A Dictionary will do the job. However, if you are doing rapid partial matches (e.g. search as the user types) you may get better performance by creating multiple keys which point to the same item. For example, the word "Apple" could be located with "Ap", "App", "Appl", and "Apple".
I have used this approach on a similar number of records with very good results. I have turned my 10K source items into about 50K unique keys. Each of these Dictionary entries points to a list containing references to all matches for that term. You can then search this much smaller list more efficiently. Despite the large number of lists this creates, the memory footprint is quite reasonable.
You can also make up your own keys if desired to redirect common misspellings or point to related items. This also eliminates most of the issues with unique keys because each key points to a list. A single item may be classified by each of the words in its name; this is extremely useful if you have long product names with multiple words in it. When classifying your items, each word in the name can be mapped to one or more keys.

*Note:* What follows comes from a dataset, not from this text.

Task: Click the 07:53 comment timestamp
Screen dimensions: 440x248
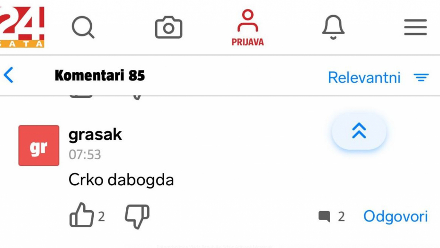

I should also point out that building and classifying 10K items shouldn't take long if done correctly (couple hundred milliseconds is reasonable). The results can be cached for as long as you want using Application
, Cache
, or static members.
To summarize, the resulting structure is a Dictionary<string, List<T>>
where the string is a short (2-6 characters works well) but unique key. Each key points to a List<T>
(or other collection, if you are so inclined) of items which match that key. When a search is performed, you locate the key which matches the term provided by the user. Depending on the length of your keys, you may truncate the user's search to your maximum key length. After locating the correct child collection, you then search that collection for a complete or partial match using whatever methodology you wish.
Lastly, you may wish to create a lightweight structure for each item in the list so that you can store additional information about the item. For example, you might create a small Product class which stores the name, price, department, and popularity of the product. This can help you refine the results you show to the user.
All-in-all, you can perform intelligent, detailed, fuzzy searches in real-time.
The aforementioned structures should provide functionality roughly equivalent to a trie.